In bird fleas (Figure 4) and fleas of rodents and badgers, the pronotal combs are present, but genal combs are absent. Bird and rodent fleas may come from nests in or adjoining the practice, and require the source of the infestation to be identified and treated or removed.
Concerns have arisen around the increasing numbers of imported dogs being found to be carrying Brucella canis, a Gram-negative zoonotic bacterium. Infection in domestic dogs is typically associated with reproductive abnormalities including infertility, abortion, endometritis, epididymitis and orchitis and scrotal oedema.
A wide range of non-reproductive conditions can also occur though, including chronic uveitis, endophthalmitis and discospondylitis. The consequences of zoonotic disease can be significant – especially in the immune-suppressed – but needs to be balanced against a low risk of transmission in most cases.

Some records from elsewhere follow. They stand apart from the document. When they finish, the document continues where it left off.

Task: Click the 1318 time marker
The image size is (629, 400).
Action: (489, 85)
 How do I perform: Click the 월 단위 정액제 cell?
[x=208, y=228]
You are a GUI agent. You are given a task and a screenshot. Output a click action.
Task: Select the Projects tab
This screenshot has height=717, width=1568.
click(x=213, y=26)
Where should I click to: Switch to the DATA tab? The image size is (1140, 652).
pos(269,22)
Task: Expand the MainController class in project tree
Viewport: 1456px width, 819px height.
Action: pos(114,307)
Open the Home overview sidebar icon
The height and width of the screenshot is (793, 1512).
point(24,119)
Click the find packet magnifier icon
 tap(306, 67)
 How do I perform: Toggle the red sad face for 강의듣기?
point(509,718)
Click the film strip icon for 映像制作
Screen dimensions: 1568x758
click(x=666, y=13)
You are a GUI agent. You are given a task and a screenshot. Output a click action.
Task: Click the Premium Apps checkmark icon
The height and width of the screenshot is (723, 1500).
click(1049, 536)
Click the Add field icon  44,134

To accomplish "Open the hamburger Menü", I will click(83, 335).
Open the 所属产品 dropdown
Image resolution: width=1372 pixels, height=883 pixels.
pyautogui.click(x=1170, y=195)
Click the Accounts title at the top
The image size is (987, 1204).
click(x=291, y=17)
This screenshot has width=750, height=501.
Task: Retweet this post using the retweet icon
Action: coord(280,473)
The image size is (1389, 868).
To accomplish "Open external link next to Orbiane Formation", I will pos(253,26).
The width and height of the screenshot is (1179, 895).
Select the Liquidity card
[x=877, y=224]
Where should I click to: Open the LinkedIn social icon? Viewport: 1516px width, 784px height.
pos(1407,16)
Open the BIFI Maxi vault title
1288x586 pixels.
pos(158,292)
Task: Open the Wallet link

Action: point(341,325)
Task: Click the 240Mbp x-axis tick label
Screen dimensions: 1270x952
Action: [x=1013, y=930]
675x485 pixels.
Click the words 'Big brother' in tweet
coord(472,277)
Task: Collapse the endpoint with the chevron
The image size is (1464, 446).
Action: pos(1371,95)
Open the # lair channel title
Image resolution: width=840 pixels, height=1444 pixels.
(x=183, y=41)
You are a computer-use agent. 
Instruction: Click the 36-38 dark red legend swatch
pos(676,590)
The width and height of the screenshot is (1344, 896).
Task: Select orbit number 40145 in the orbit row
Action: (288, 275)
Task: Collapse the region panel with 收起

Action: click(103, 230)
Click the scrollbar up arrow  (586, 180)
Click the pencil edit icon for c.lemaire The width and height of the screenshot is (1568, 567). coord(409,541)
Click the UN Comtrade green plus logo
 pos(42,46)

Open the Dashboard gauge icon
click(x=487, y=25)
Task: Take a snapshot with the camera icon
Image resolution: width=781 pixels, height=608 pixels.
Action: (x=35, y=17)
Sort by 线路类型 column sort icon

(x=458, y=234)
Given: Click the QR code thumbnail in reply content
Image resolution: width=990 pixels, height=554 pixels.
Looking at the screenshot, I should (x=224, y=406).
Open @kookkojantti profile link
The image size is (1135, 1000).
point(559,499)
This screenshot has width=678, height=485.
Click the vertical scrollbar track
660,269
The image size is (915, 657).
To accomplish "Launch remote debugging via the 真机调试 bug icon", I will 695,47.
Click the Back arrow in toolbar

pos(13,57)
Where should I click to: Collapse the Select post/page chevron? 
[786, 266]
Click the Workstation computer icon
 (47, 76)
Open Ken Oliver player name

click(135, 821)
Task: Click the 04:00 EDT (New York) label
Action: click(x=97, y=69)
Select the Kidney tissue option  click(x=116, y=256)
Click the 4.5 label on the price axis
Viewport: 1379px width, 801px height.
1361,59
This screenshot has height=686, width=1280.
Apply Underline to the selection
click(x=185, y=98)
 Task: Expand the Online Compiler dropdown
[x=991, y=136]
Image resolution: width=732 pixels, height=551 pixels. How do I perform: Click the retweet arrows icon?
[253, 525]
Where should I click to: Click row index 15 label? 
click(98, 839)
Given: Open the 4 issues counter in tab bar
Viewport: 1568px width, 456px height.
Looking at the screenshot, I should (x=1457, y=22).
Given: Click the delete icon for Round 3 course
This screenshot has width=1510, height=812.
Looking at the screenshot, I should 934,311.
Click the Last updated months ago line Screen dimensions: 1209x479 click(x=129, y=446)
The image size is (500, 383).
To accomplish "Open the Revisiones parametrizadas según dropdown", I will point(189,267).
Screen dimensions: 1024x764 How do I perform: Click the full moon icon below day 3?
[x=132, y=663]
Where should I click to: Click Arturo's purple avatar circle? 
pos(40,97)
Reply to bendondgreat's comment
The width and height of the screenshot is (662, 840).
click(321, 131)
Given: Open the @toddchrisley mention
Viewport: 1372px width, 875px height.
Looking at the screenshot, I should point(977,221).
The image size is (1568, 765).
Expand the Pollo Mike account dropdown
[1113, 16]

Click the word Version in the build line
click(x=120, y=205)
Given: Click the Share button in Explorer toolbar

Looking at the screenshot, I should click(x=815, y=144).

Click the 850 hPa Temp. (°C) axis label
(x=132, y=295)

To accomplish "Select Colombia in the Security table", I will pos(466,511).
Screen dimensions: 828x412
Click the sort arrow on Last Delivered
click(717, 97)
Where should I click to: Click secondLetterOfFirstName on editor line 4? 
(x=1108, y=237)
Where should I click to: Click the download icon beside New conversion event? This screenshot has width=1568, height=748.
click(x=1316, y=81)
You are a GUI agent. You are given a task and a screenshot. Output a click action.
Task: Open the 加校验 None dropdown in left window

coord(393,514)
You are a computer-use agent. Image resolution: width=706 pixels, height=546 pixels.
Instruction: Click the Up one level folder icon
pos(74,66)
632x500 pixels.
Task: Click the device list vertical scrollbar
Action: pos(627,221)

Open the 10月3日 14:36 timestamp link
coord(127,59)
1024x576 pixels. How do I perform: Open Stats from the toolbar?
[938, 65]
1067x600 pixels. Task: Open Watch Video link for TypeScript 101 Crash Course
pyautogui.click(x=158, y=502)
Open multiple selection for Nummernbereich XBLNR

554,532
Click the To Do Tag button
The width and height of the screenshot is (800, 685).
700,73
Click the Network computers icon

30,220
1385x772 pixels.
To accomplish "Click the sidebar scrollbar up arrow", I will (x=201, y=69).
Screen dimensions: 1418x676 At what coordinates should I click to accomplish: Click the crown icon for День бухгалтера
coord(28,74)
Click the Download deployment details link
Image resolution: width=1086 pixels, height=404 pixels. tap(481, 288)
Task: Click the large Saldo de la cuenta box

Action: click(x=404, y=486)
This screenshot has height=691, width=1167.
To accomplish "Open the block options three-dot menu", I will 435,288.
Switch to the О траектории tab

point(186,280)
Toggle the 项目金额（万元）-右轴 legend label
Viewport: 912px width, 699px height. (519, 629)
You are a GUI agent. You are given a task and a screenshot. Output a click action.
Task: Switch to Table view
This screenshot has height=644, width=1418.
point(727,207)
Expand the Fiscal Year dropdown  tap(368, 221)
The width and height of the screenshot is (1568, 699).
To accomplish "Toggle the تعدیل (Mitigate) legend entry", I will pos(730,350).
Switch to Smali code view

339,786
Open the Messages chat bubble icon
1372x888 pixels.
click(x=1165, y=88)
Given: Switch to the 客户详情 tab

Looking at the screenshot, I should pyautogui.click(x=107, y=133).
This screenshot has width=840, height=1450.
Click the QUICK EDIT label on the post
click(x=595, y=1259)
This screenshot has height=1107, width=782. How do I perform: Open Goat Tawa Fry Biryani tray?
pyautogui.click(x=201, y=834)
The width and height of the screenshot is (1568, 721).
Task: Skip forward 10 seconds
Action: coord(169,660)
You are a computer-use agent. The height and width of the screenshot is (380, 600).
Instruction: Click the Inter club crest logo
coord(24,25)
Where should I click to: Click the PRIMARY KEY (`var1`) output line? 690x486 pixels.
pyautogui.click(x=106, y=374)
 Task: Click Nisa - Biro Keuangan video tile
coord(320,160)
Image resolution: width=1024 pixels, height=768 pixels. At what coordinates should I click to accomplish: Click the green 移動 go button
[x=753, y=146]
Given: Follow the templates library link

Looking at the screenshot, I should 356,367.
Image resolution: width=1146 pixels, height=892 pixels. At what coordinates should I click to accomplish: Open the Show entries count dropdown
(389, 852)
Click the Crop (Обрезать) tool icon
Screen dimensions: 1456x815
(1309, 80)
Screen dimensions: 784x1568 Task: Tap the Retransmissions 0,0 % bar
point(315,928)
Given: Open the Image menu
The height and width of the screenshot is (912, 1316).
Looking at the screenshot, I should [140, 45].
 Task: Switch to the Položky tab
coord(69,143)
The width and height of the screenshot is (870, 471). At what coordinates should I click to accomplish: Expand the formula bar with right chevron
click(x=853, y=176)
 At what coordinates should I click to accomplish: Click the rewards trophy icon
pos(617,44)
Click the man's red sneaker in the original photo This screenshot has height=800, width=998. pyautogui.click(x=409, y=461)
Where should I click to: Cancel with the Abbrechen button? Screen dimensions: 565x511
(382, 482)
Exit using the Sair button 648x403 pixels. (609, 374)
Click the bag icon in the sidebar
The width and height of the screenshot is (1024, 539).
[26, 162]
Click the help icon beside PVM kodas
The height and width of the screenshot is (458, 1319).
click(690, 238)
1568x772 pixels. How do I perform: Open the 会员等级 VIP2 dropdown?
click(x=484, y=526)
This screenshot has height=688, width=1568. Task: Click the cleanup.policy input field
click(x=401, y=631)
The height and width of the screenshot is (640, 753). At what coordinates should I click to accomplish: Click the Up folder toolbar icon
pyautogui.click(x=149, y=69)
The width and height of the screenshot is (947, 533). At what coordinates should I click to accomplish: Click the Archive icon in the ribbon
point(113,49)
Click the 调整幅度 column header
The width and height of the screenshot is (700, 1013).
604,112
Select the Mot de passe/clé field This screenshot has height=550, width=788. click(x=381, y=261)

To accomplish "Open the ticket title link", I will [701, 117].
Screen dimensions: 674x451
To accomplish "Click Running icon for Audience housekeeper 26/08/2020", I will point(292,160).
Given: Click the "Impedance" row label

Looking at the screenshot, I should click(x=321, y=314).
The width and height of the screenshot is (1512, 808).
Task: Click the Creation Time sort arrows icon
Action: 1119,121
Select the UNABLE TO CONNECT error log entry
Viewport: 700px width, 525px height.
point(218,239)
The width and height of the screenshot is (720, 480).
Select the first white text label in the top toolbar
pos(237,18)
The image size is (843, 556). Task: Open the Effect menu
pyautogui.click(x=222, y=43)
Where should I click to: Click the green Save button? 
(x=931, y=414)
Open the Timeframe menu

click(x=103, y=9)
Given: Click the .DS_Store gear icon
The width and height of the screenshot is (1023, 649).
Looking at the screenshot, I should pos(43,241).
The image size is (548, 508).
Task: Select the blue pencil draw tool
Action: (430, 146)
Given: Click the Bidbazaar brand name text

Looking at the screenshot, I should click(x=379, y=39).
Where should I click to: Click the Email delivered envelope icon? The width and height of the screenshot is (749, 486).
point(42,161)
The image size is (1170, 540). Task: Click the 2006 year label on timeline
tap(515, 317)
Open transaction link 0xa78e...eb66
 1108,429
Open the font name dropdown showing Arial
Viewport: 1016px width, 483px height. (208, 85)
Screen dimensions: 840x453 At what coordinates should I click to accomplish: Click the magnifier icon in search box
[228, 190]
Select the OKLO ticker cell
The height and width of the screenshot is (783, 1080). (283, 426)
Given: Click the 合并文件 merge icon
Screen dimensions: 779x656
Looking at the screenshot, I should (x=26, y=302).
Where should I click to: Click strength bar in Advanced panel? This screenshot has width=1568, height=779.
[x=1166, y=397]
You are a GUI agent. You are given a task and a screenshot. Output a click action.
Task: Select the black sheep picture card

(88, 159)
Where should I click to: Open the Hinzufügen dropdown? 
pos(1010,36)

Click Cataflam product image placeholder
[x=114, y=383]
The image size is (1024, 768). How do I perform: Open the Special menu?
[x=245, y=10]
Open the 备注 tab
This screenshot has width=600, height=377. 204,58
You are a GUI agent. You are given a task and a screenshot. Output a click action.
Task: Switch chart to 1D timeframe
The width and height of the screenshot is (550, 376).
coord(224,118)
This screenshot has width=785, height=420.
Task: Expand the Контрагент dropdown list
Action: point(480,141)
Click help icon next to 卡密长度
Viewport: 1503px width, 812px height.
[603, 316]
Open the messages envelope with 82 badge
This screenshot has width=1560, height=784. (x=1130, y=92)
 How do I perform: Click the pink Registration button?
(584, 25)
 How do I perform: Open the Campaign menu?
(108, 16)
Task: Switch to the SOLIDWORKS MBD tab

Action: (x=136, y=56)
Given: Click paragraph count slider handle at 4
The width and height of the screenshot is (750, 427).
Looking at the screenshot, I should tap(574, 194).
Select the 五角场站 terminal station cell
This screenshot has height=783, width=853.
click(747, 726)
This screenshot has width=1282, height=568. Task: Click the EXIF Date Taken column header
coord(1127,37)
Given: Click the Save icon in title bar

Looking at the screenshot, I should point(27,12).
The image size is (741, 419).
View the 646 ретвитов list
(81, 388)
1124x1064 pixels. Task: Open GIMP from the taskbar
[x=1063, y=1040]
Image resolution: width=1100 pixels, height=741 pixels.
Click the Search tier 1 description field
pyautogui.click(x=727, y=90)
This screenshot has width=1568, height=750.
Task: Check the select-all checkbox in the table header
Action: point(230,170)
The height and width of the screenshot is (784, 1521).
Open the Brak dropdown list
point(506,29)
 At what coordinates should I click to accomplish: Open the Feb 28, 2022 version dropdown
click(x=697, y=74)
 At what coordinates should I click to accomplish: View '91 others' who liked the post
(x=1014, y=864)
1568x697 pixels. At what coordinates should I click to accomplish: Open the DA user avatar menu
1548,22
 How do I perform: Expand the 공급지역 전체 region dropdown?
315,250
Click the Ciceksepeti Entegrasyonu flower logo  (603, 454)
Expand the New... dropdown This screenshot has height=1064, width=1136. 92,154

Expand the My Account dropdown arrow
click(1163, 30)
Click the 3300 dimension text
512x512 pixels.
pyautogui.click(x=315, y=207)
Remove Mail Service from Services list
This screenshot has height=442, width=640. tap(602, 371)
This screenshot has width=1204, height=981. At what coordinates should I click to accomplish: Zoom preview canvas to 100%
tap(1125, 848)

Neutered dogs pose minimal risk of transmission. In entire dogs, reproductive fluids pose the highest risk of transmission, but a small risk of transmission also exists via other bodily fluids such as urine, blood and saliva. Dogs that are serologically positive, or have history of being imported from abroad and have relevant clinical signs, should be handled with appropriate PPE.
Contamination of surfaces with bodily fluids from these dogs should be cleaned and disinfected. Further advice on managing B canis risk in the workplace can be found at tinyurl.com/abmsvdfk
While not receiving as much attention as zoonotic infection in the workplace from viruses, MRSA and food-borne bacterial pathogens, parasites and vector-borne pathogens pose a significant risk. General principles of hygiene, protective clothing, safe animal handling and pest control will help to keep veterinary professionals and the wider veterinary practice team safe.
References
Abdullah S et al (2016). Ticks infesting domestic dogs in the UK: a large-scale surveillance programme, Parasites and Vectors 9(1): 391.
Abdullah S et al (2019). Pathogens in fleas collected from cats and dogs: distribution and prevalence in the UK, Parasites and Vectors 12(1): 71.